Records for the task
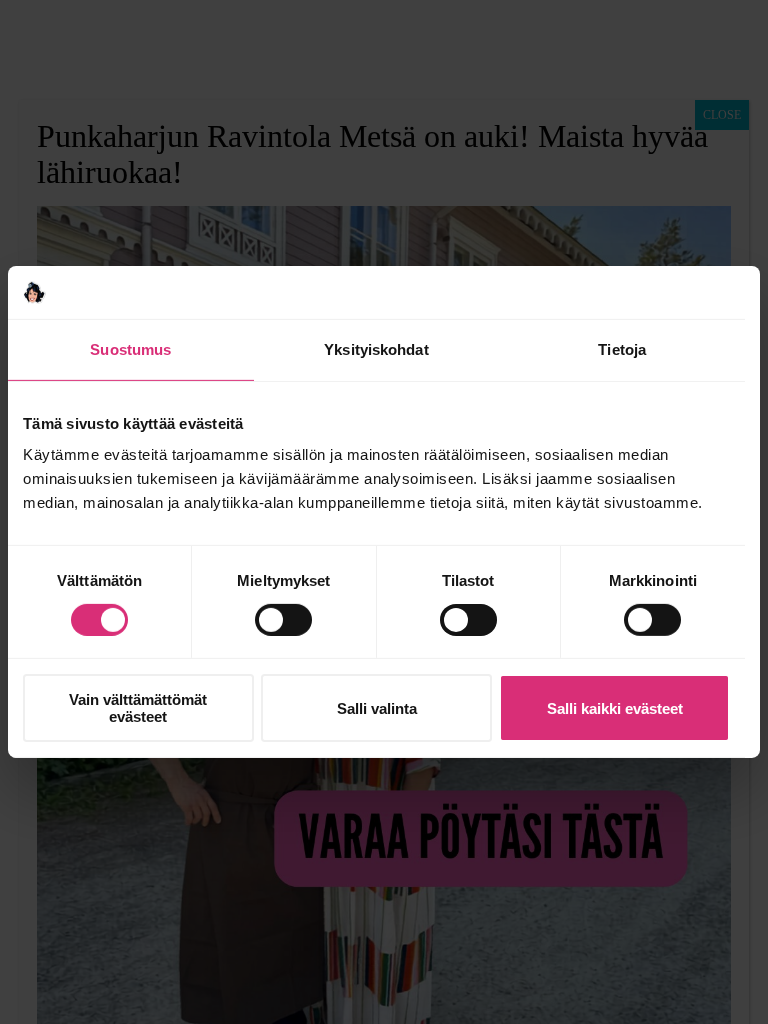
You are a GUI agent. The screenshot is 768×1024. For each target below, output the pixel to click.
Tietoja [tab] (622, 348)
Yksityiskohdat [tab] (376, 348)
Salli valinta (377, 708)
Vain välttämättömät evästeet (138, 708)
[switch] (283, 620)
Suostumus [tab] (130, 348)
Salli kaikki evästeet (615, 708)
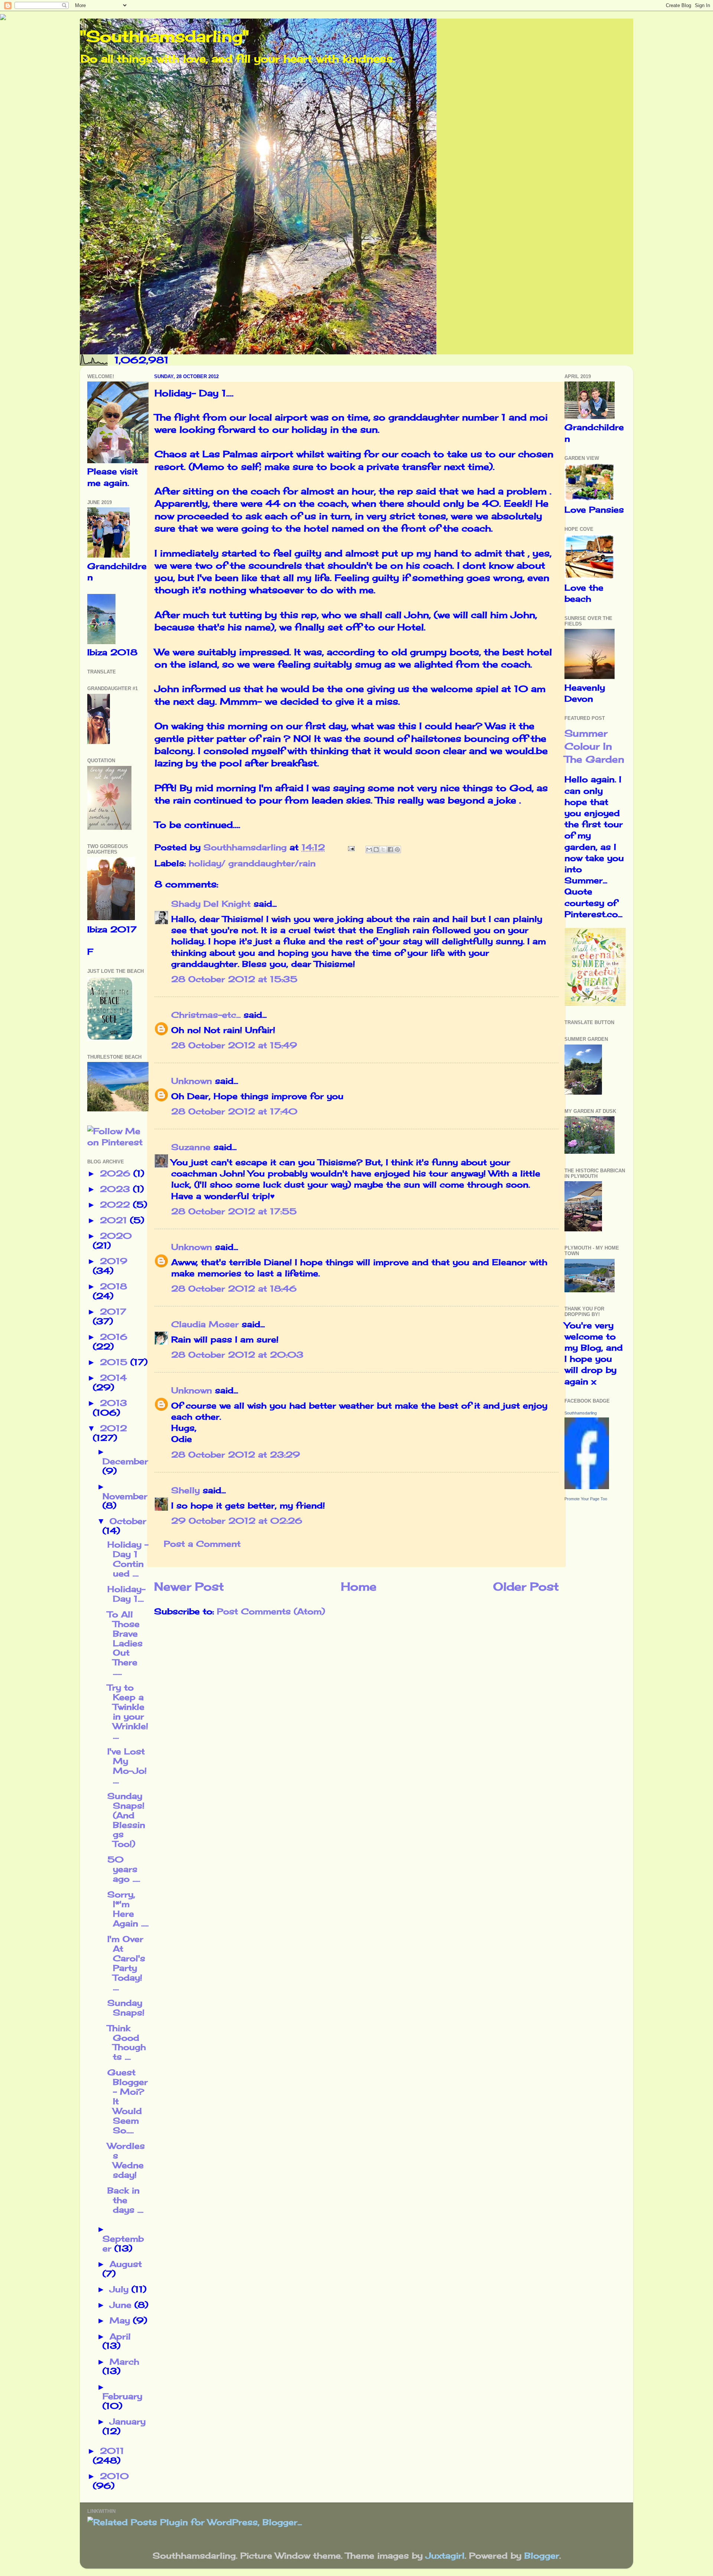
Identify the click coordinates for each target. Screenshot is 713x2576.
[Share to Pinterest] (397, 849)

Task objective
Reproduce the full listing faithfully, but do not carry over any pictures.

Answer to this exercise
You are a GUI agent. The screenshot is 768×1024. For each target below, output the pixel to click.
Tietoja [tab] (622, 348)
Yksityiskohdat [tab] (376, 348)
Salli valinta (377, 708)
Vain välttämättömät evästeet (138, 708)
[switch] (283, 620)
Suostumus [tab] (130, 348)
Salli kaikki evästeet (615, 708)
Identify the click coordinates for each target. Screenshot is 713x2576.
[Share to Pinterest] (397, 849)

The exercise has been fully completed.